Valentine’s Day is here, and it just so happens that it falls in February,

which is also Heart Health Month.


How well do you know your heart? It’s a worthwhile muscle to get to know. It not only keeps you alive, it works really hard in doing so. According to the Cleveland Clinic, every minute your heart pumps approximately five to six gallons of blood across a network of arteries, veins and capillaries more than 60,000 miles long. That’s long enough to go around the globe twice. To boot, the average heart beats 60 to 100 times a day according to the American Heart Association (AHA). If you do the calculations, your heart beats approximately 100,000 times and moves about 2,000 gallons of blood in adults each day. Wow, right!?

But just like a car, our hearts run into maintenance and mechanical issues, too. Heart disease is the number one killer of both men and women in the United States. According to AHA, it accounts for nearly one in every four deaths in the United States.

Sure, certain aspects of heart disease are hereditary. But, there are also many preventative measures we can take to support a healthy heart. A key measure starts right in the grocery story, by choosing healthy foods. Consider these options to make sure you’re feeding your heart for top-notch performance.

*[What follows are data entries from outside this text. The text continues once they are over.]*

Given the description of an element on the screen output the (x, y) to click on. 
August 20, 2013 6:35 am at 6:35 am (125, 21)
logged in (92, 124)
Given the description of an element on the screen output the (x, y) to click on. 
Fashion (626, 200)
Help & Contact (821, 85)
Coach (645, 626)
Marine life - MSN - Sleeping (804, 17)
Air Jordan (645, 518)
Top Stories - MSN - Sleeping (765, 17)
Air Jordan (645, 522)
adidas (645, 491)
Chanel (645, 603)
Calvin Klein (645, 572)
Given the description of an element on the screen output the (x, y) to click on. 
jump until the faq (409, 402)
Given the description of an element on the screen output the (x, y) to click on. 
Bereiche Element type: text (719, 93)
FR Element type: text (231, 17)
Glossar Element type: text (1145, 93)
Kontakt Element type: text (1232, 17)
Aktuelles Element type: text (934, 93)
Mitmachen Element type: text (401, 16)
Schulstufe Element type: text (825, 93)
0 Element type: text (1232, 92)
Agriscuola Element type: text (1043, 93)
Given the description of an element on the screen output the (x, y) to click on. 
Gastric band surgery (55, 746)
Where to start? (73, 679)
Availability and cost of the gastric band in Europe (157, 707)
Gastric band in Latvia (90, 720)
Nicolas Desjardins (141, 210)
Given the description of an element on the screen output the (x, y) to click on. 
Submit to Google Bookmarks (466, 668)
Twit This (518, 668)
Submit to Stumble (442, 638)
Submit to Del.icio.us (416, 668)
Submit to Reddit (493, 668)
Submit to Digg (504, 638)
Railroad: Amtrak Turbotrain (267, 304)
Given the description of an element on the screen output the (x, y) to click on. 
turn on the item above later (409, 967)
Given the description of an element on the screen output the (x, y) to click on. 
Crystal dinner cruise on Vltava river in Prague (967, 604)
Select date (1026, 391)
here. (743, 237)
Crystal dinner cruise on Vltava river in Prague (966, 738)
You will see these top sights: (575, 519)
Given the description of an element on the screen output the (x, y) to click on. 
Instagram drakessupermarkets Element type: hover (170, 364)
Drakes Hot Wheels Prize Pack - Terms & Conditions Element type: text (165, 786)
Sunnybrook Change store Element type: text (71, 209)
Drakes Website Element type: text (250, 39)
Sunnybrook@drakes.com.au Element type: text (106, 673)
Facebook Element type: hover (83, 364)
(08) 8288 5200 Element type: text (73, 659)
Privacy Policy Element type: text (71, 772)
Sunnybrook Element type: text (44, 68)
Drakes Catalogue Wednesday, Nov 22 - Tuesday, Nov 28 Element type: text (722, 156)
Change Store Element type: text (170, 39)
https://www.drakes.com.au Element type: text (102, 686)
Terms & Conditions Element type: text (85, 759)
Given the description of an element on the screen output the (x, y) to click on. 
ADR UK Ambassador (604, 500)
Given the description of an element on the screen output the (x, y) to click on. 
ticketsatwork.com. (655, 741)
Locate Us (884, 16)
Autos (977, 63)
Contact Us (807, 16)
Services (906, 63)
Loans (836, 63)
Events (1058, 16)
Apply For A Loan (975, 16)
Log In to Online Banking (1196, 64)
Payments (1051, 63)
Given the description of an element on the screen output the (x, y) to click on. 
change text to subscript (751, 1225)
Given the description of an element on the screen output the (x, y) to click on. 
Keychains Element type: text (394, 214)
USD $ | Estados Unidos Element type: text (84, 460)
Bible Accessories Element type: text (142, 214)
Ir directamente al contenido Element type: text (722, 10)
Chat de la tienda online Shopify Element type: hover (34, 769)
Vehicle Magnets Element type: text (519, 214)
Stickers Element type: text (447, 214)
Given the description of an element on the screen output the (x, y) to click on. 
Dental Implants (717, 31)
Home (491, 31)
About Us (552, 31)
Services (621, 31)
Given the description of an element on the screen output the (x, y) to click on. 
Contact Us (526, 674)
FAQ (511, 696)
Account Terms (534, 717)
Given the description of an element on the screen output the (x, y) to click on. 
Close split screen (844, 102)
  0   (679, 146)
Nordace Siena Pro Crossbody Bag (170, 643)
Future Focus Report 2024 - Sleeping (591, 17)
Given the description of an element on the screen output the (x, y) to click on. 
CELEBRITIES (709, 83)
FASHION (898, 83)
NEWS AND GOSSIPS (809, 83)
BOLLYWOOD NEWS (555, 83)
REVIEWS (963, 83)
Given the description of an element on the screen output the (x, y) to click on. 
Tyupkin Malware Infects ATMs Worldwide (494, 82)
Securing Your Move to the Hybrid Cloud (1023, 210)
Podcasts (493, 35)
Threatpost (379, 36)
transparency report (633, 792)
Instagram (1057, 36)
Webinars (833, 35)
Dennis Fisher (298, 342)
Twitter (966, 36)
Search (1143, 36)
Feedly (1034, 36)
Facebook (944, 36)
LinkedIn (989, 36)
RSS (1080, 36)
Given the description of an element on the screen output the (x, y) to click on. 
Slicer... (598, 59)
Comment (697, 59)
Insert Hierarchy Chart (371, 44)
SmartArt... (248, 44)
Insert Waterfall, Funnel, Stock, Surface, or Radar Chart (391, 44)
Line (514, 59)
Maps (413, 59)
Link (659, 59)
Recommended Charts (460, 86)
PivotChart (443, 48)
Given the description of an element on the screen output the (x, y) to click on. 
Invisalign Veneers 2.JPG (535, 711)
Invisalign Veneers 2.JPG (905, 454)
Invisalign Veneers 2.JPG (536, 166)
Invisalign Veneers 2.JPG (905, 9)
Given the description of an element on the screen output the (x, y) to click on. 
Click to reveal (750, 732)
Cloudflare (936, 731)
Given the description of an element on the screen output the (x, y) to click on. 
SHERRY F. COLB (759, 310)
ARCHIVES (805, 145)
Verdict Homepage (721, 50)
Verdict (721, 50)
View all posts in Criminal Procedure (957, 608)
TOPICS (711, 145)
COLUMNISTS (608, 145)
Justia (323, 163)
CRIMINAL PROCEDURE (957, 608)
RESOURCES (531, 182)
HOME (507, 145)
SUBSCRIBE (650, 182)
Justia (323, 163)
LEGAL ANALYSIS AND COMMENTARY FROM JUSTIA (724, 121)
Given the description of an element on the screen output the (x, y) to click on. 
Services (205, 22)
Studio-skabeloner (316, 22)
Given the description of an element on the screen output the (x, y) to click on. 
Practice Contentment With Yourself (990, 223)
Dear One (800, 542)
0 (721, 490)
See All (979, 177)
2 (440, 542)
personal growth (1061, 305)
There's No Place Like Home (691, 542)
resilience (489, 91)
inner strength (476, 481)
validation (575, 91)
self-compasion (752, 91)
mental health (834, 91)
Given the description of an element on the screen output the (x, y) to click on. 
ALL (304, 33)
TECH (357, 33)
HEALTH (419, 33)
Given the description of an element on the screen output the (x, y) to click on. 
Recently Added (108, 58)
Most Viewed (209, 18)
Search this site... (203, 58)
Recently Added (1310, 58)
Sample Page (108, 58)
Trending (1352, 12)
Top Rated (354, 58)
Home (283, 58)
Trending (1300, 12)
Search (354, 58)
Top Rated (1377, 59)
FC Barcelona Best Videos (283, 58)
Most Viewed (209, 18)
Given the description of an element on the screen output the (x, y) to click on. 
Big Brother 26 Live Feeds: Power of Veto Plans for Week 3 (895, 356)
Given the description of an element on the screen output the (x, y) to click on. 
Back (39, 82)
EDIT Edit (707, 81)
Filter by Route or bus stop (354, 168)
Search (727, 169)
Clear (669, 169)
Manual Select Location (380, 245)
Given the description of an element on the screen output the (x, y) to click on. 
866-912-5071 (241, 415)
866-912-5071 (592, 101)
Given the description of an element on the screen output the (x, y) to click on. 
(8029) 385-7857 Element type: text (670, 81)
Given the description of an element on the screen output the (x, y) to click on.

  1. Eat more fruits and vegetables. Eating healthy is critical to keeping cholesterol and blood pressure in check. Although cholesterol levels can creep up with age, what we eat and our weight can affect our cholesterol levels. Key to managing cholesterol and heart health is eating enough fruits and vegetables on a daily basis. The Centers for Disease Control recommends that adults consume 1.5-2 cups of fruit per day and 2-3 cups of vegetables daily.
  2. Up your Antioxidants. Leafy greens, berries, citrus fruits, avocados, bell peppers, broccoli, green tea, tomatoes are all rich in antioxidants that help to fight free radicals in the body and therefore fend off pathways to illness, such as heart disease.
  3. Focus on Fiber. Consider oatmeal and other whole grains, vegetables and leafy greens, fruits, nuts and seeds (such as flax seeds). Foods high in dietary fiber have been shown to lower cholesterol levels.
  4. Pick potassium and magnesium. Your body needs both potassium and magnesium to help your heart and other muscles work properly. In particular, magnesium helps to maintain a steady heart beat and keep blood sugar in check. Potassium can help lower cholesterol and decrease the hardening of arteries. Leafy greens, potatoes and tomatoes are rich in heart-healthy potassium. Dark chocolate, nuts and seeds, and legumes offer up magnesium.
  5. Eat more fatty fish. Salmon, sardines, even lobster, fatty fish are rich in Omega-3 fatty acids, which have been shown to help lower blood pressure, reduce the risk of arrhythmias (an irregular heartbeat) as well as plaque build-up in the arteries. Experts recommend eating fatty fish at least twice a week. Foods such as walnuts and flax seeds have also been shown to contain the Omega-3 fatty acids.
  6. Get nutty. Almonds, pistachios, macadamia nuts, walnuts—nuts contain Vitamin E, which has been shown to help lower cholesterol.
  7. Choose healthy fats. Not all fats are created equally. For your heart, focus on monounsaturated fats—the good fats—found in foods such as olives, olive oil and avocados. Healthy fats are thought to help lower cholesterol, raise good HDL cholesterol and decrease blood sugar levels. You should still avoid saturated or trans fats.
  8. Watch your sodium intake. To maintain level blood pressure, be sure to watch your sodium intake.
  9. Control your blood sugar. High sugar intake can contribute to high blood pressure and high cholesterol, both contributors to heart disease. Cut back on junk food, soda and your overall sugar intake and eat more monounsaturated fats as well as legumes, both of which have been associated with helping to control blood sugar levels. Studies have shown drinking one can of soda on average a day, can increase your risk of heart attack by 20 percent.
  10. Eat more dark chocolate. Okay the caveat here is that we are talking about dark chocolate made up of at least 60-70% cocoa. So if you are a milk chocolate lover you’ll have to rethink your ways. Dark chocolate contains flavonoids, which act like antioxidants, and are thought to help fend off inflammation and help with clotting and blood pressure.


Of course, we know chocolate is on your list—dark chocolate if you truly want to reap its heart-health benefits. But what other heart-healthy foods can you serve and still keep things exciting? We have a few you may not have thought of. Surf & Turf for instance. Seriously, we are recommending lobster and filet mignon for your heart. Omega-3 fatty acids, such as those found in lobster, have been shown to help lower blood pressure, reduce the risk of arrhythmias (an irregular heartbeat) as well as plaque build-up in the arteries. If your filet mignon is organic or grass-fed then it, too, will have a higher proportion of omega-3 fatty acids than other meats. Both are great sources of protein, which supports the health of your blood. Mix your Surf & Turf with a side of veggies and our Vibrant Heart Salad and whether you’re eating with friends, family or a significant other this is a meal that will show your heart how much you love it.